_Your objective_
In the listing below, find the line holding "Given: Click success" and the line holding "Task: Click the yellow USB drive thumbnail". Write out those two lines and all lines between, exactly, and nothing more.

_Data for processing_
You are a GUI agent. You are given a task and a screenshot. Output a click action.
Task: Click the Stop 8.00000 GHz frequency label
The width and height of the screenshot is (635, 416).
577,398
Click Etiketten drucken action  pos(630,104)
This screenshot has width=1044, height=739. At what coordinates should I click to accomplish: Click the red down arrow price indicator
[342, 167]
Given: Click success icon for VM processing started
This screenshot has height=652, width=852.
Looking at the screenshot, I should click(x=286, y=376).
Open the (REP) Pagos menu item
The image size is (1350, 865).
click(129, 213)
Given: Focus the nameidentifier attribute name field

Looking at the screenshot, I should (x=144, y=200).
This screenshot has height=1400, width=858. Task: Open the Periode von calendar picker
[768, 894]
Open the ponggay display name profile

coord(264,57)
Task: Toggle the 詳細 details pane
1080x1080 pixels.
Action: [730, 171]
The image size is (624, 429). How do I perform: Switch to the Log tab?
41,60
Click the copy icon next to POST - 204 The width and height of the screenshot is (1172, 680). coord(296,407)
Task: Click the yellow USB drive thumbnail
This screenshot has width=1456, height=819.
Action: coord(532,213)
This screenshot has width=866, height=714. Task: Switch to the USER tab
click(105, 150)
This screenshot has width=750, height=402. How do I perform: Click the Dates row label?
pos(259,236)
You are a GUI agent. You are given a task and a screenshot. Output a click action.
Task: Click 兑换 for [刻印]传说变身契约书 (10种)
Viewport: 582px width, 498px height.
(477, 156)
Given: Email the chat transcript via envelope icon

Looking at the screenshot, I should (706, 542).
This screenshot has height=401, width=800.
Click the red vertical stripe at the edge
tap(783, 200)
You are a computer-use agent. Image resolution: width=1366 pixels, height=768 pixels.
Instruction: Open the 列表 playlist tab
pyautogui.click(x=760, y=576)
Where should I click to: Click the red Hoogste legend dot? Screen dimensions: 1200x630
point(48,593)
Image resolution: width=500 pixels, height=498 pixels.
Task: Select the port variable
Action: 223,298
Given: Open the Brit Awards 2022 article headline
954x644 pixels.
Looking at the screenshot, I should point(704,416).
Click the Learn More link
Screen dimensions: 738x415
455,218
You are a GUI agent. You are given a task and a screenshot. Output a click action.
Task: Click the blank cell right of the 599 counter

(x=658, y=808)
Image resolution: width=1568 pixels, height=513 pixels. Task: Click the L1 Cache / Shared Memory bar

_Expected answer_
Given: Click success icon for VM processing started
This screenshot has height=652, width=852.
Looking at the screenshot, I should click(x=286, y=376).
Open the (REP) Pagos menu item
The image size is (1350, 865).
click(129, 213)
Given: Focus the nameidentifier attribute name field

Looking at the screenshot, I should (x=144, y=200).
This screenshot has height=1400, width=858. Task: Open the Periode von calendar picker
[768, 894]
Open the ponggay display name profile

coord(264,57)
Task: Toggle the 詳細 details pane
1080x1080 pixels.
Action: [730, 171]
The image size is (624, 429). How do I perform: Switch to the Log tab?
41,60
Click the copy icon next to POST - 204 The width and height of the screenshot is (1172, 680). coord(296,407)
Task: Click the yellow USB drive thumbnail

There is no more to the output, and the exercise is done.